Das wohl aufregendste Werk des Abends war das am Ende Stehende, eine Sonatina für Trompete und Orgel op. 19 in drei Sätzen von Hans Uwe Hielscher. Der zeitgenössische Komponist kam sehr humorvoll und modern, doch aber völlig tonal daher. Ein galoppartiges Con Brio zu Anfang vermittelte beinahe einen Eindruck von Western, beim zweiten Satz Canzona hörte man deutlich wieder die Streicher und auch Flöten. Das Finale war rhythmisch aufreibend, pulsierende Basstöne lebten im Nachhall weiter, ein Opus von beeindruckender Vielfalt in jeglicher Hinsicht.
Zu zwei Zugaben konnte das begeisterte Publikum die Musiker noch verleiten: Der Einsame Hirte von James Last und ein Stück aus Georg Philipp Telemanns getreuem Musikmeister.
Zusammenfassend muß man sagen, ist die Besetzung Orgel und Trompete wie für diese Kirche und diese Orgel geschaffen. Wenn dann auch noch solche Könner wie Paul Windschüttl und Prof. Norbert Düchtel am Werk sind, dann trifft einfach alles füreinander Geschaffene aufeinander. Jeder Winkel des Kirchenbaus wurde musikalisch wohlig, beinahe schon weihnachtlich ausgefüllt mit Klangfarben, die man sich vorher nicht einmal hätte vorstellen können, mit dem Nachhall wurde respektvoll umgegangen, nicht nur Düchtel, nein auch Windschüttel zog alle Register.

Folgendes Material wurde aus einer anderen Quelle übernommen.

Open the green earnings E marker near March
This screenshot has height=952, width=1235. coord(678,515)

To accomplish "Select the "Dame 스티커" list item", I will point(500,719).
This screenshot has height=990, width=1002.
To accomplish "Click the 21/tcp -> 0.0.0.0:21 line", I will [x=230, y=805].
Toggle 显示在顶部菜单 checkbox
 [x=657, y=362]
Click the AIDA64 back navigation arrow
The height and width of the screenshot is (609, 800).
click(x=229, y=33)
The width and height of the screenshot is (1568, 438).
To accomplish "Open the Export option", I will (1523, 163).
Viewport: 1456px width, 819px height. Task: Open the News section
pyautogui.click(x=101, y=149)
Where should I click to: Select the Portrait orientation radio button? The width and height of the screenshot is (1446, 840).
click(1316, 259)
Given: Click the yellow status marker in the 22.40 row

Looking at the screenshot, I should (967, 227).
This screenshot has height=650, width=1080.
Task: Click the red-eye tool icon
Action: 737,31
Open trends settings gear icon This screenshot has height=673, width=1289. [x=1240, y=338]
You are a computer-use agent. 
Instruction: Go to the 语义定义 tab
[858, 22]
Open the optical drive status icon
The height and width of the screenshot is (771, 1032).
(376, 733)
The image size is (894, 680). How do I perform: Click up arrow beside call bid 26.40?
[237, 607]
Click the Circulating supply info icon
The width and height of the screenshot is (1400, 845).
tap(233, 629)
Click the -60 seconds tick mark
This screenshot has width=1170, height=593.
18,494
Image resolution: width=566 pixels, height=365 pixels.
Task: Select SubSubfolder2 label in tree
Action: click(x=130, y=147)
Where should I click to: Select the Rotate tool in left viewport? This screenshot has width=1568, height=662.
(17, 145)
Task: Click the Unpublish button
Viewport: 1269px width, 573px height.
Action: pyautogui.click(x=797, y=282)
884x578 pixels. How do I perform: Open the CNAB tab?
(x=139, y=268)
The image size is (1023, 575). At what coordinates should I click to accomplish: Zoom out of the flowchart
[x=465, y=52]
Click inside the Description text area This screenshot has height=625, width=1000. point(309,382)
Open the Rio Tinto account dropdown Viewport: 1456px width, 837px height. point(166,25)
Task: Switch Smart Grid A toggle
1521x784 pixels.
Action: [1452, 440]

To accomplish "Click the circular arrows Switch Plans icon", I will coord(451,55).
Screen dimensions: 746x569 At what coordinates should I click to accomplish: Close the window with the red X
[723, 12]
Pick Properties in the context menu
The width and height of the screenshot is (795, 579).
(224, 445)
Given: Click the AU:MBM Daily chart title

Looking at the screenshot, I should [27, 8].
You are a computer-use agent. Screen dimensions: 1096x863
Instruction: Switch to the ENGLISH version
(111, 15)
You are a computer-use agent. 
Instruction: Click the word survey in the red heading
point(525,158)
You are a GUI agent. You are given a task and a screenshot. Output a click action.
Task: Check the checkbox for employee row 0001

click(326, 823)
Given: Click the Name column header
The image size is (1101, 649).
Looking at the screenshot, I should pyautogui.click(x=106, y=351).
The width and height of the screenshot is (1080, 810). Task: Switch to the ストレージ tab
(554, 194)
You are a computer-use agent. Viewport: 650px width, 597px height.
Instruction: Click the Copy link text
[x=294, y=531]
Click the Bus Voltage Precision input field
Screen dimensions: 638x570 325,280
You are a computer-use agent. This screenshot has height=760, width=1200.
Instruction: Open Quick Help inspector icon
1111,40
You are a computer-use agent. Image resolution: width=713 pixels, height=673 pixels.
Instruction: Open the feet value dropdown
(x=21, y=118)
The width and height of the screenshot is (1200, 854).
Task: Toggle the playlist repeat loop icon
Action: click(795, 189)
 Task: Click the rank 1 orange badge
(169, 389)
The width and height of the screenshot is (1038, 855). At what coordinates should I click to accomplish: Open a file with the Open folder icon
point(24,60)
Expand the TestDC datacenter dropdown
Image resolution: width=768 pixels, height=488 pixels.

Professor Norbert Düchtel absolvierte sein Studium des Orgelspiels, der Komposition und der katholischen Kirchenmusik an den Hochschulen für Musik in Würzburg und München. Seit 1979 ist er Dozent für künstlerisches Orgelspiel und Improvisation an der Hochschule für Katholische Kirchenmusik und Musikpädagogik in Regensburg. Er ist auch als Konzertorganist und Sachverständiger für Orgelbau und konzipierte die neue „Papst-Benedikt-Orgel“ in Regensburg.
Paul Windschüttl studierte Kirchenmusik an der Fachakademie (jetzt Hochschule) für katholische Kirchenmusik Regensburg und anschließend das Fach Trompete an der Hochschule für Musik in München. Er gibt Konzerte in ganz Europa (solo und in verschiedenen Blechbläser-Ensembles).
Wie gut, daß diese beiden Musiker sich hier zusammengefunden haben und wir Zeugen dieses musikalischen Hochgenusses werden konnten; man darf auf ein Wiedersehen- und hören hoffen! Vielleicht nächstes Jahr bei den Zwieseler Orgeltagen 2013?